Le azioni di prevenzione dell’aborto spontaneo sono poche, diverse tra loro e variano in base al tipo di minaccia di aborto.

Il riposo è senza dubbio il principale consiglio e trattamento fondamentale suggerito dal medico quando la gestante è un soggetto a rischio aborto. Una terapia preventiva a base di progesterone può essere efficace nei casi in cui si sospetti una insufficienza del corpo luteo. In caso di patologie autoimmuni (come la sindrome da antifosfolipidi) o in condizioni di eccessiva trombofilia, possono essere prescritti l’utilizzo di eparina o di acido acetil-salicilico. Quando si fa diagnosi di incompetenza cervicale, talvolta si esegue il cerchiaggio della cervice. È bene provvedere al trattamento di patologie come il diabete o a carico della tiroide già prima dell’inizio di una gravidanza.

Diagnosi

In linea di massima la diagnosi di aborto spontaneo viene fatta a seguito di:

  • visita ostetrica;
  • ecografia.

Possono essere prescritti anche:

  • dosaggio plasmatico della frazione beta dell’ormone della gravidanza (HCG). L’HCG viene prodotto a partire dall’impianto in utero e aumenta costantemente fino al terzo mese di gravidanza. Le sue modificazioni sono utili per capire l’evolutività o meno di una gravidanza.

Trattamenti

Diagnosticato un aborto spontaneo, le strade possibili sono generalmente due:

1) la terapia chirurgica: è il cosiddetto “raschiamento” mediante isterosuzione. In pratica, si procede all’aspirazione del materiale abortivo ritenuto in cavità uterina, mediante una cannula inserita attraverso il canale cervicale, in anestesia.

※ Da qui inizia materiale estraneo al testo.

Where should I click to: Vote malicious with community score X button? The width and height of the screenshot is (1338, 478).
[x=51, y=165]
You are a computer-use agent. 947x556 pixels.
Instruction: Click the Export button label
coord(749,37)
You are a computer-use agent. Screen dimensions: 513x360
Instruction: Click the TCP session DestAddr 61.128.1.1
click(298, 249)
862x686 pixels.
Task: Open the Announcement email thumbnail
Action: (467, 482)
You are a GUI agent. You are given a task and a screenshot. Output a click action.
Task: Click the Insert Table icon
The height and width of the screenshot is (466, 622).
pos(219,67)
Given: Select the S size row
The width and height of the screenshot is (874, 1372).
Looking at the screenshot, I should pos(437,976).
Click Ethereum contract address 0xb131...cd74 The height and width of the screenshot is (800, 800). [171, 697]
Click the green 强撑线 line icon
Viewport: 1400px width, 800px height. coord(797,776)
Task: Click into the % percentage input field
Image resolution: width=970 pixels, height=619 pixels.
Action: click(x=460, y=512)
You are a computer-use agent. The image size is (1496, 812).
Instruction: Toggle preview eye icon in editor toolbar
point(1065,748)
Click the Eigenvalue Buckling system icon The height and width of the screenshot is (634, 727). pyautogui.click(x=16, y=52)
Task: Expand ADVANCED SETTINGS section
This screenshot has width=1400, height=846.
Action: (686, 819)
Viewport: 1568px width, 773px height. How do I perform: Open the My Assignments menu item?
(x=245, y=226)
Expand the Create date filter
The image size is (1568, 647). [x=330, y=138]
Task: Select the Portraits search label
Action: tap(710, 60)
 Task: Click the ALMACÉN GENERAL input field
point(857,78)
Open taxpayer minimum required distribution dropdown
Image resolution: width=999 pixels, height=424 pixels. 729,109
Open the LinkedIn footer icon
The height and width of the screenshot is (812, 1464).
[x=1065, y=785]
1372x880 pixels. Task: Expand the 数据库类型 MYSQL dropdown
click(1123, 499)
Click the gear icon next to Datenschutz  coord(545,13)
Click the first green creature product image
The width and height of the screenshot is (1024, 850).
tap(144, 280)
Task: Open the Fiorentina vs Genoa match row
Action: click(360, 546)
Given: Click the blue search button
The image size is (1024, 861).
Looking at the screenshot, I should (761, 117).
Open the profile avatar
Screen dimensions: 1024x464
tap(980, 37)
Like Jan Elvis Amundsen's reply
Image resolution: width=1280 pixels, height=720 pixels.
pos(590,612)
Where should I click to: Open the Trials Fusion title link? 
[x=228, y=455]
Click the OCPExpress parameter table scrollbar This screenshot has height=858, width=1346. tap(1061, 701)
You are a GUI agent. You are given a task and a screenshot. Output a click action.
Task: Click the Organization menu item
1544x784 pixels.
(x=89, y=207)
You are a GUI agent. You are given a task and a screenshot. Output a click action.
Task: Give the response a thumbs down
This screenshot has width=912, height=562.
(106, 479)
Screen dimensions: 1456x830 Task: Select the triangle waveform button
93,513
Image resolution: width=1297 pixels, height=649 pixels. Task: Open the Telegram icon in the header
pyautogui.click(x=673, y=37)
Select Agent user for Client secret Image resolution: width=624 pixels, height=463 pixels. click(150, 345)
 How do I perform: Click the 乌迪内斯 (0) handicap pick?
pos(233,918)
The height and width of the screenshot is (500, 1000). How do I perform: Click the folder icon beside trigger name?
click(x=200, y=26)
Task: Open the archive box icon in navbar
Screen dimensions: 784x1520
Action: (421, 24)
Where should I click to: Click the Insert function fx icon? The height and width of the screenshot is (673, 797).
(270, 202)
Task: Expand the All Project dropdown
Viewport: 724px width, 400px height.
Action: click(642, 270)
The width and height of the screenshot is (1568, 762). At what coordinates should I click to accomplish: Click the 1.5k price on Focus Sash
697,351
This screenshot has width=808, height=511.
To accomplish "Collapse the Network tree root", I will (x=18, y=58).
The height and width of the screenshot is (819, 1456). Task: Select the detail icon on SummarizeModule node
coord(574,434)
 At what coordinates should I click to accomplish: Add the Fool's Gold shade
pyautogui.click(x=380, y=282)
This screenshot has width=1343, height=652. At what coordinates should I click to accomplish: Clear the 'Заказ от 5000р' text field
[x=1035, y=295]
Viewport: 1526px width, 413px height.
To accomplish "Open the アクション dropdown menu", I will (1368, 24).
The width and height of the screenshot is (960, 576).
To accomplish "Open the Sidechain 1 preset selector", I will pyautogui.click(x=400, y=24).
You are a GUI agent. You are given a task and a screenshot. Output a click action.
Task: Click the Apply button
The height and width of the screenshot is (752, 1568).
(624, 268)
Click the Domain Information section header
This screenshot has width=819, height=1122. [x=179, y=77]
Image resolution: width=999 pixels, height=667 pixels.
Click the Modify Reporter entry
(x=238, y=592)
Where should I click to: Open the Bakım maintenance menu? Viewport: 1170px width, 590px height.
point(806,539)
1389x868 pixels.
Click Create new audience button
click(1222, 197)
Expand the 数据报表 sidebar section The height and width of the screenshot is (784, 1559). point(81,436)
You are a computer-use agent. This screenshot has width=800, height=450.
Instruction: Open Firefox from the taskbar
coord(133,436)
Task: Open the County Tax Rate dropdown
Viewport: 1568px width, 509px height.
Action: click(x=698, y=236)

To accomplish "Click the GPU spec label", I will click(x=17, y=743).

2) in alcuni casi si può decidere di attendere la spontanea espulsione del materiale abortivo dall’utero o facilitarne l’espulsione stessa tramite la somministrazione di farmaci che facilitino la contrazione uterina. Si parla in questo caso di “condotta di attesa”, che viene applicata quasi esclusivamente in presenza di aborto incompleto (più raramente nel caso degli aborti interni), e soprattutto se l’aborto è avvenuto nelle settimane iniziali di gravidanza.